Work instructions: Take the lines from the one containing "The height and width of the screenshot is (715, 1024)." through the final line below and restate them exactly. Omit the pictures.

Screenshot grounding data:

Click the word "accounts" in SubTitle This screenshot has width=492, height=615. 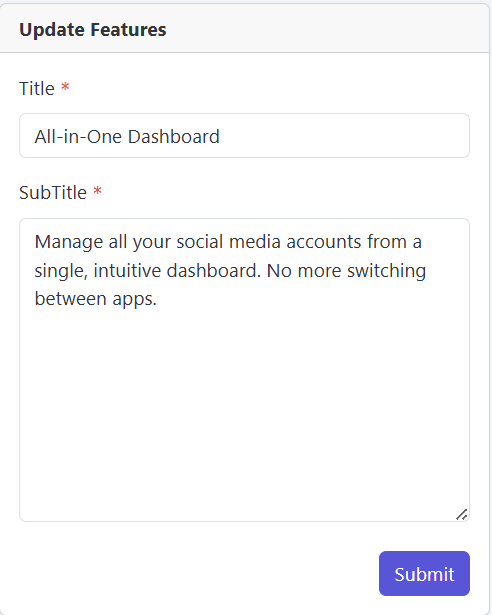324,242
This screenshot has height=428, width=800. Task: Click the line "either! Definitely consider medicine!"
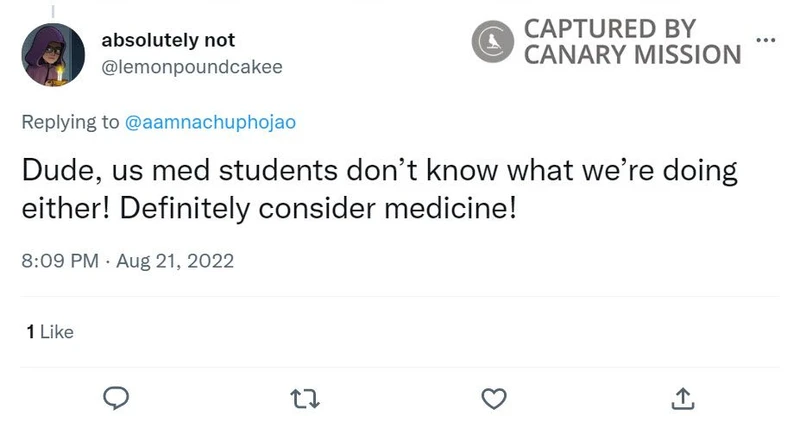270,213
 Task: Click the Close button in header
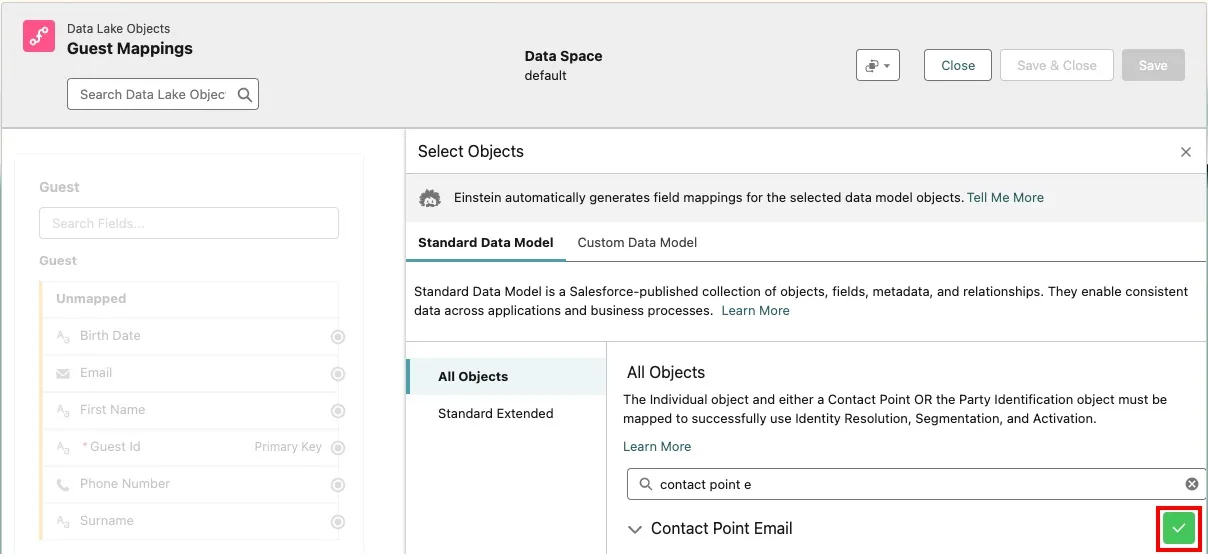957,66
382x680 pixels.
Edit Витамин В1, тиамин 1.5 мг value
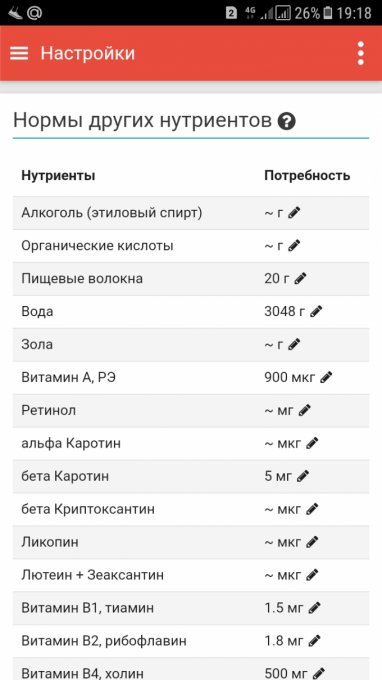click(314, 608)
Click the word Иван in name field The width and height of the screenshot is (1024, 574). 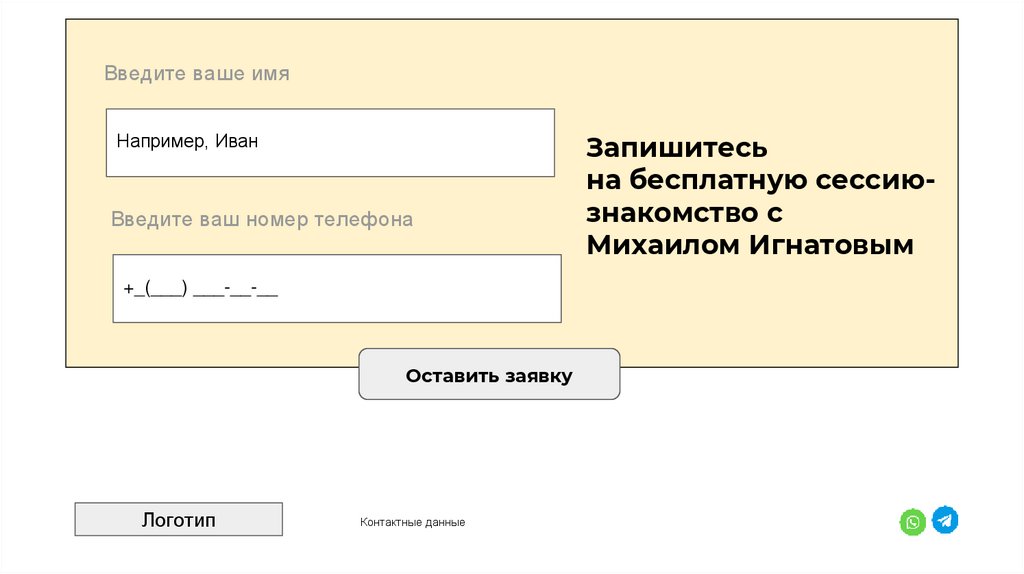click(x=237, y=142)
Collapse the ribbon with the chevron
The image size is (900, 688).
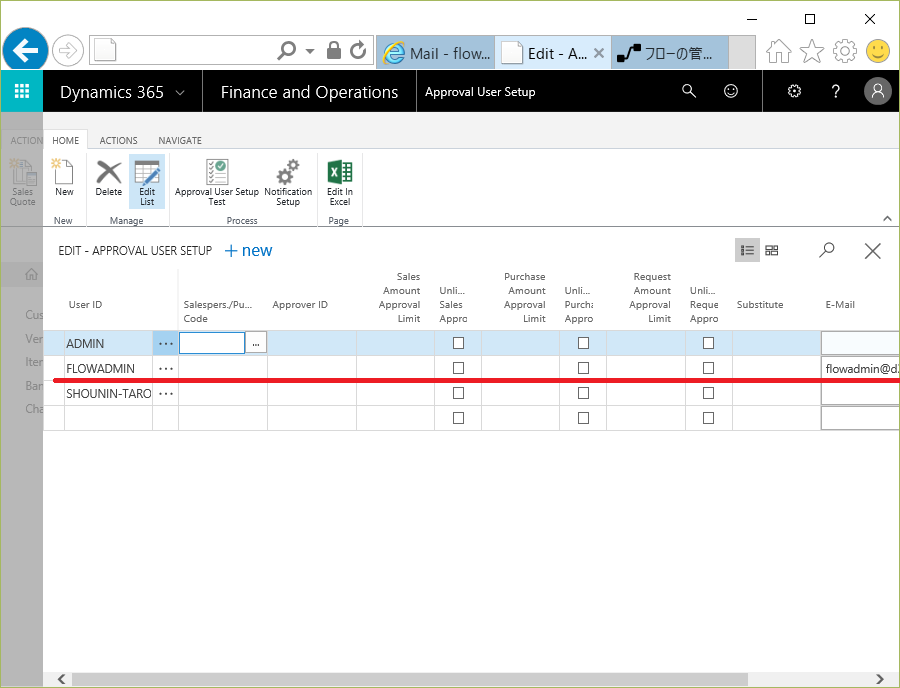[886, 218]
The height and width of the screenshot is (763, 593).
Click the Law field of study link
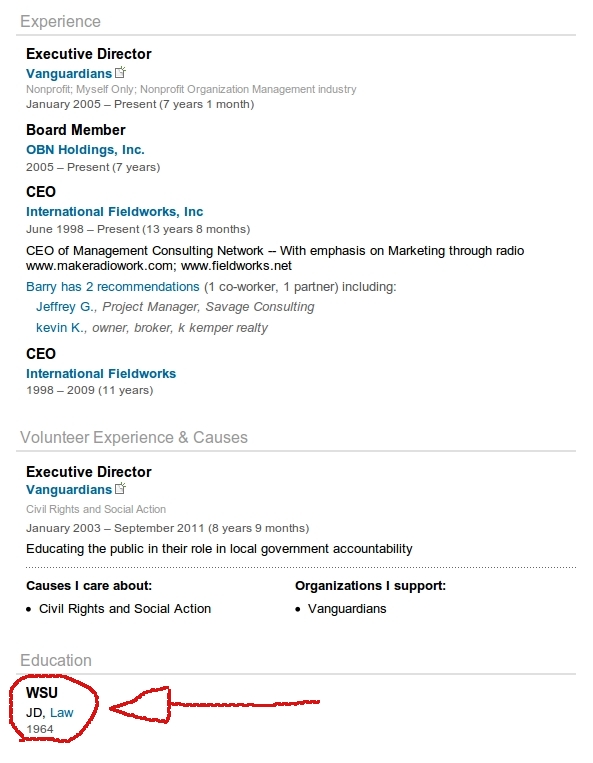62,712
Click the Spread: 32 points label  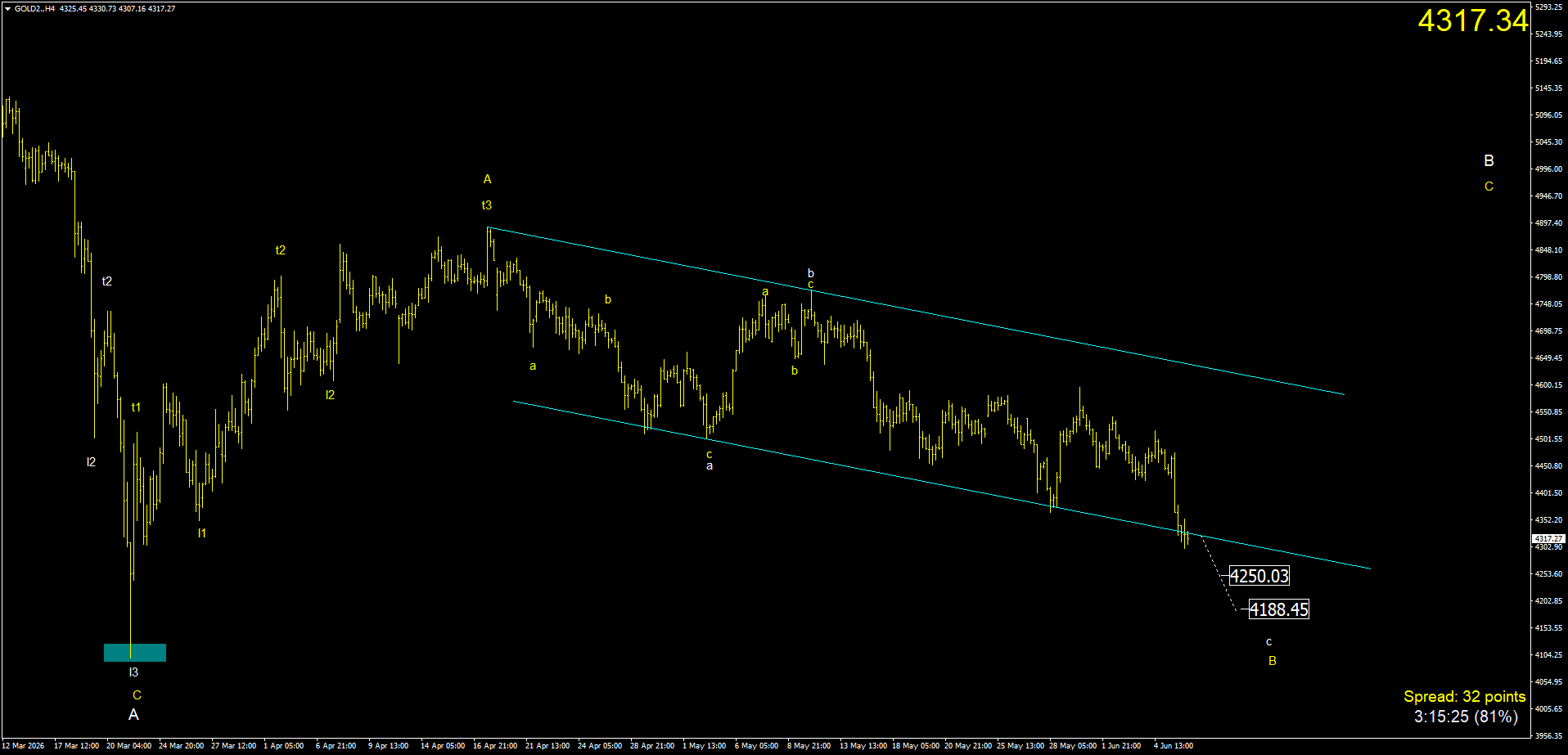tap(1464, 696)
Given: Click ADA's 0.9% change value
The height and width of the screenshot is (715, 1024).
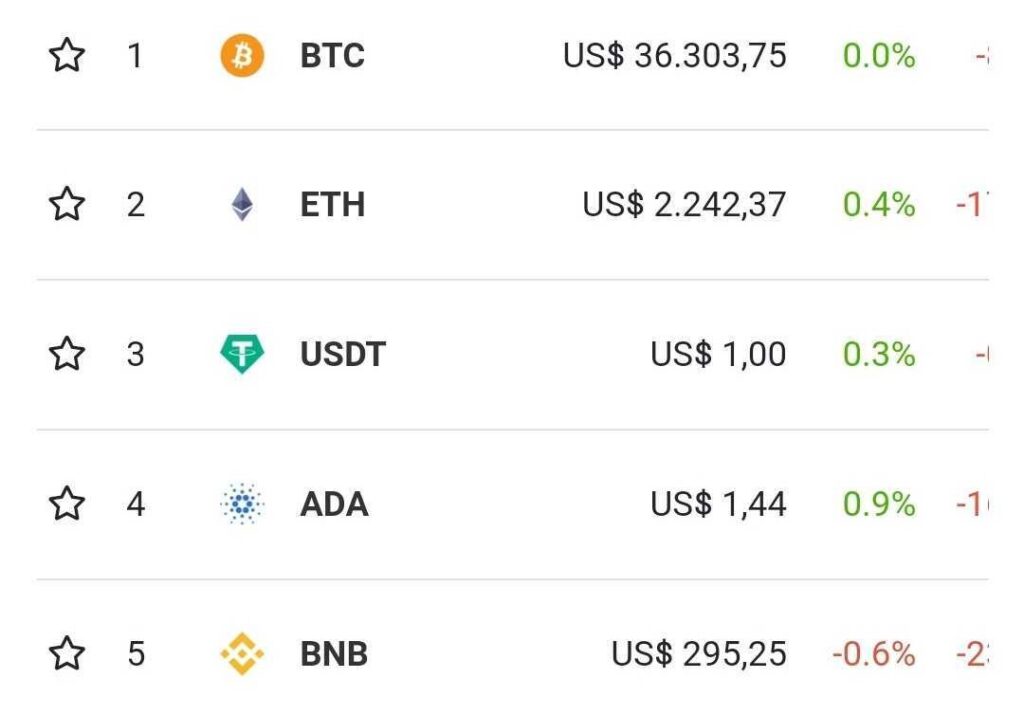Looking at the screenshot, I should click(x=879, y=504).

Answer space:
The height and width of the screenshot is (715, 1024).
Looking at the screenshot, I should click(x=879, y=504).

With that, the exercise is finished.